Robinhood’s ambition to “democratise finance” is set for one of its biggest tests after a week of chaotic trading that pushed it to seek an urgent injection of $1bn and infuriated many of its most loyal clients.
The tumult has exposed the competing priorities the popular trading app faces between pleasing its users and the realities of operating in the heavily regulated financial industry.
The battle between individual investors and Wall Street hedge funds that reached a peak last Thursday sent shockwaves through the Silicon Valley company that has come to exemplify the new breed of organised groups of day traders with access to sophisticated tools.
Frenetic trading in shares such as GameStop and AMC rippled across the US brokerage industry, causing a cascade of equities and options trading curbs that drew the ire of many individual investors who felt the platforms were limiting their success, and the scrutiny of Wall Street’s top regulator.
Many brokers faced a sudden surge in requests for cash from clearing houses — important institutions in the financial system that ensure trades are settled in an orderly manner and prevent the failure of one company to make good on its commitments from threatening the broader securities trading market.
A tumultuous Thursday
The demands were particularly acute for Robinhood.
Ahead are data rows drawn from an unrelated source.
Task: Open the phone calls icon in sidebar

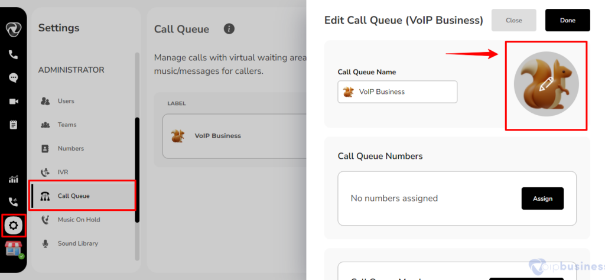Action: [x=14, y=55]
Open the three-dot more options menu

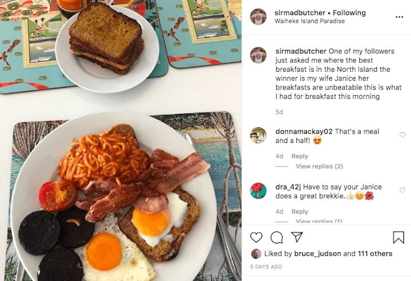coord(399,17)
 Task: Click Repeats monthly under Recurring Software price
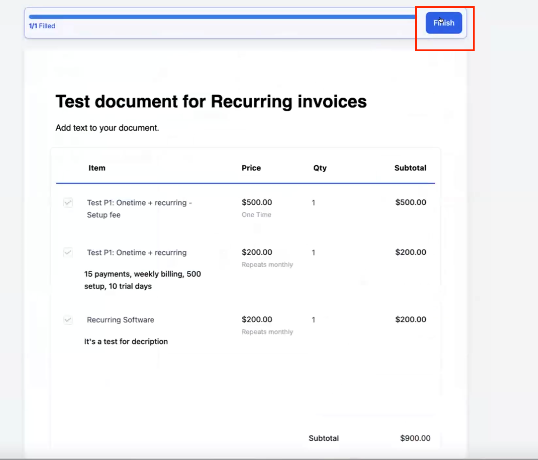click(x=267, y=332)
Named after the legendary outlaw in English folklore, the California-based broker has claimed to trace its ambitions to “democratise finance” to the Occupy Wall Street movement in 2011.
Chief executive Vlad Tenev revealed late on Sunday California time that the National Securities Clearing Corporation, an equities clearing house, had requested margin deposits of about $3bn at 3am on Thursday. He described that amount as “an order of magnitude more than what it typically is”. Later, the NSCC reduced the demand to $700m, Mr Tenev said on social media app Clubhouse.
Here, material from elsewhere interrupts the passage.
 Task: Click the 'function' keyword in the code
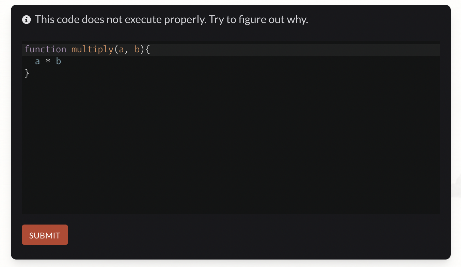point(45,49)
“I think the one thing that is maybe not clear to people is Robinhood is a participant in the financial system,” Mr Tenev said. “We have to work with all of these counterparties.”
The NSCC could not immediately be reached for comment outside business hours in the US, but said last week it did not comment on requirements of individual members.
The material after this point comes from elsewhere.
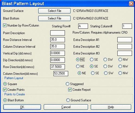This screenshot has width=135, height=113.
Task: Click the Column Direction value field
Action: 61,73
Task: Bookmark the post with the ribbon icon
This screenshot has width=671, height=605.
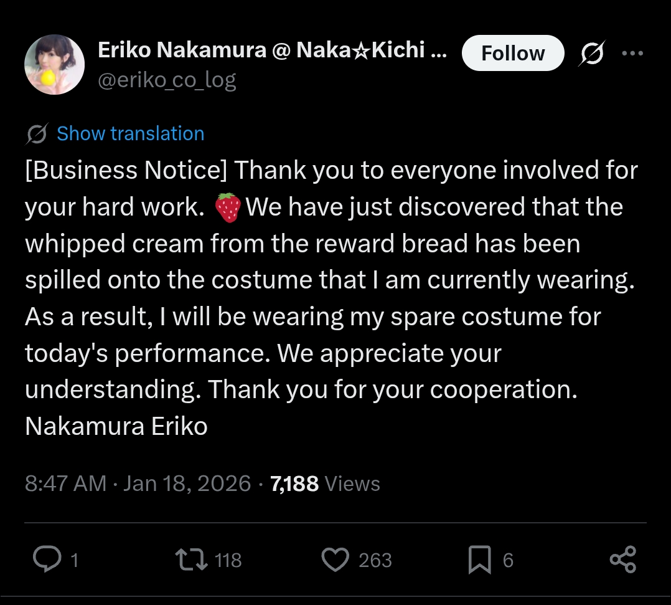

Ribbit Capital, one of Robinhood’s early investors, stepped forward on Thursday to lead a new round of convertible debt financing. Iconiq Capital, another existing investor, joined Ribbit, and the two firms together wired more than $500m to the company, said people familiar with the financing. Robinhood simultaneously drew down more than $500m from credit lines with major banks, underscoring the group’s abrupt and significant need for cash.
One person close to the company said it satisfied the demands from the clearing house before the cash from investors was delivered to its account.
By late in the day on Thursday, Robinhood revealed it had commitments from existing investors to inject more than $1bn to fortify the group’s balance sheet. The investors have the option of converting their debt investment into equity at either a valuation for the company of about $30bn or a 30 per cent discount to an eventual initial public offering price, whichever is lower, said people familiar with the fundraising.
The deal represented a relatively low-risk bet on the future of Robinhood, though it could prove costly to the company if it undershoots its targeted valuation in an IPO. Private investors most recently valued Robinhood at $11.7bn last year.
Robinhood said the investment was a “strong sign of confidence from investors that will help us continue to further serve our customers”.
‘You can only be disruptive to a point’
Robinhood’s cash crunch and the dealmaking that ensued illustrate the difficult balancing act facing the company, which has come to fame through its pledge to liberate individuals from commissions commonly charged by established rivals.
“Robinhood has taken a ‘move fast and break things’ approach to financial services, but financial services is a highly regulated industry where you can’t break things,” said Brennan Hawken, an analyst at UBS.
Robinhood’s decision last week to restrict trading on certain popular shares, without initially providing detailed information on what had happened behind the scenes, triggered an avalanche of criticism from investors.
Many retail investors on r/WallStreetBets said they felt betrayed by Robinhood’s decision. Investors took to the channel to co-ordinate mass “reviewing”, where users gave Robinhood one-star reviews in major app stores, as well as to promote new competitors in commission-free trading, such as Public and WeBull.
The backlash is part, analysts say, a failure of messaging, creating expectations of disruption that were undermined when Robinhood had to act like an established brokerage.
“We would be at least as worried by the reputational damage as we would feel short-term excitement by the trading volumes and the publicity,” said James Anderson, manager of Baillie Gifford’s Scottish Mortgage Investment Trust, and early backer of fast-growing tech companies such as Tesla and Amazon.
Larry Tabb, head of market structure at Bloomberg Intelligence, added: “You can only be disruptive to a certain point, because at the end of the day, you’re one side of a trade.”
Mr Tenev acknowledged last week that the firm was caught off-guard by the “lightning-fast” speed with which social media spread information and created such an intense jolt of trading.
Robinhood may struggle to hold on to its outsider identity as it is forced to play by the rules, industry participants say.
“In the late 90s you couldn’t throw a stone without hitting a new online brokerage,” said Mr Tabb. “What happened to these guys is they eventually realised the market is bigger than traders . . . They all got gobbled up. Now they look like traditional financial conglomerates.”